現象学のアプローチから世界のありようを問い直す

東洋大学大学院文学研究科哲学専攻博士後期課程修了。自治医科大学総合教育部門(哲学)教授を経て現職。専門は現象学・環境哲学・リハビリテーションの科学哲学。著書に『絶滅へようこそ―「終わり」からはじめる哲学入門』(晶文社)など。

TOYO PERSON

哲学の方法論を社会の現場で生かす

「例えば、自分の体重と同じ重さの米俵を持てと言われると重そうに感じることでしょう。しかし、普段、人は自分がそれほどの質量を抱えていることを感じることなく生きています。

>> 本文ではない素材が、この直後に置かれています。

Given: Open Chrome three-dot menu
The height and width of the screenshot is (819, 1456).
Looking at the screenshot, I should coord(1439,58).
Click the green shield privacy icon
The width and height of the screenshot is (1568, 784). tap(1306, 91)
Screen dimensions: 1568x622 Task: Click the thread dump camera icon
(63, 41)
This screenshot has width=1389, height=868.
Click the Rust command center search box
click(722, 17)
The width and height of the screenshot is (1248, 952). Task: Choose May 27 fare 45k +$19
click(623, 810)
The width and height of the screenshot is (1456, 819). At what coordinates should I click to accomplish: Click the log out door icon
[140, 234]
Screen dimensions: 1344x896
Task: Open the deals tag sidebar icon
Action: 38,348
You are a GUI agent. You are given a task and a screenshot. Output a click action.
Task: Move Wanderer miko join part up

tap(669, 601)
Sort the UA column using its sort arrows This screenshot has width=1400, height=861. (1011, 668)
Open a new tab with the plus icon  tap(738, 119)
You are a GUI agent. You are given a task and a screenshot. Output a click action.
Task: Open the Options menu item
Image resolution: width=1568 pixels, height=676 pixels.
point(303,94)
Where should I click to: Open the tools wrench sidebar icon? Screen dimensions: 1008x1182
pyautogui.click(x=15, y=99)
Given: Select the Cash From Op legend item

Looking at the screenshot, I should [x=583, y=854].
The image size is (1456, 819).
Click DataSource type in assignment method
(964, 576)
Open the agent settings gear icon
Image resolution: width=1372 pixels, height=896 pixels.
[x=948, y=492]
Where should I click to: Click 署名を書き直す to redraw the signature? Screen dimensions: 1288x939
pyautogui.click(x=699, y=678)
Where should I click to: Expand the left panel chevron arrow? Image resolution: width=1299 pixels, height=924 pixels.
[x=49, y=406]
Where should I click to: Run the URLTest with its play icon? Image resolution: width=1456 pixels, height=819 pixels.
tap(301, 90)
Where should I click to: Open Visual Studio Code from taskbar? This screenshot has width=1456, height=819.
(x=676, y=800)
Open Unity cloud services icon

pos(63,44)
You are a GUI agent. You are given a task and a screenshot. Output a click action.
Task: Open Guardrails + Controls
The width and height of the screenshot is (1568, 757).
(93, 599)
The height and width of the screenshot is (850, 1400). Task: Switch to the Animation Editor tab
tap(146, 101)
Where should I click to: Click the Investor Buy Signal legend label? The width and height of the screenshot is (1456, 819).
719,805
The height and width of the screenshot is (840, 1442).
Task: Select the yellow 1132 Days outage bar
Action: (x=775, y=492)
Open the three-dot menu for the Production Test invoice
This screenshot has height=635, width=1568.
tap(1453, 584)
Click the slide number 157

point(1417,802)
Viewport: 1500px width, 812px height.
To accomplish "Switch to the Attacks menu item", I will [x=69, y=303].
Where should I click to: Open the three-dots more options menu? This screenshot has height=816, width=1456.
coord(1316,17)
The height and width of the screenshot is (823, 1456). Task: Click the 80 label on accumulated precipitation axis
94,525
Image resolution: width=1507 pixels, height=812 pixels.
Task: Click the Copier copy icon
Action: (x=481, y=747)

物理量としての身体と本人が感じ取っている重さの間にはズレがあるわけです。このように客観的な認識と身体の中から感じ取る内面性、この2つの関係性を扱うのが現象学なのです」
文学部哲学科教授の稲垣諭は、現場主義の哲学者だ。医療や建築など多様な分野の現場に飛び込み、現象学の方法論により新たな視点で知見を得る。中でも、積極的に取り組んでいるのが、リハビリテーション医療における哲学だ。
「病院で左半身が麻痺したあるおばあさんに『左手はどこにありますか?』と聞くと、『冷蔵庫に忘れてきた』と答える場面に立ち会ったことがあります。奇妙な返答に思えるかもしれませんが、その時、なぜそのような返答をしたのか考えることが重要です。左手を自分の体の一部だと認識できず、それがなぜだか冷たく感じられる。それで、“冷蔵庫に忘れてしまったのかな?”と考えたのであれば、かなり正確に自分の身体感覚を伝えようとしていたのかもしれません。そのように現象学的な方法論を用いれば、セラピストに新たな視点を与えることができるのではないかと考えています」

哲学の方法論を社会の現場で生かす

「絶滅」の視点からSDGsのあり方を考える

稲垣は2022年、『絶滅へようこそ―「終わり」からはじめる哲学入門』という著書を上梓した。一見刺激的なタイトルだが、そこには現代社会に対する多くの建設的な示唆が盛り込まれている。
「これまでに発生した生物種のうち、99.9%が絶滅しています。絶滅は生物にとってむしろ当たり前のことなのです。さらに、50億年後には太陽が寿命を迎え、確実に人類は絶滅します。そのような発想に立ち、人類は『終わっている』という前提で生きていくことで、新たに見えてくるものがあると考え、本を執筆しました」
 現在、声高に叫ばれているSDGsのあり方についても、この「絶滅の視点」から疑問を投げかける。
「今、1万円をもらうか、1ヶ月後に1万1000円もらうか、学生にたずねると多くが今の1万円を選びます。人間はどうしても目先の利益や快楽に引きずられてしまう。この現象を時間割引と呼びます。SDGsでは、2030年という未来のことを考えて、今の行動を変えるように伝えていますが、50億年というスケールで考えると、SDGsはごく近い将来のことしか考えていない。SDGsにも時間割引が入り込んで、思考が止まっている可能性があるのです。確実に絶滅してしまう中で、人類は未来世代にどのような環境を残していくべきなのか、考えてみることも必要ではないでしょうか。このように、絶滅を前提に考えることで、SDGsがはらむ力みや現代の人間が抱える緊張を解くことができると考えています」

「絶滅」の視点からSDGsのあり方を考える

取材日(2022年9月)
所属・身分等は取材時点の情報です。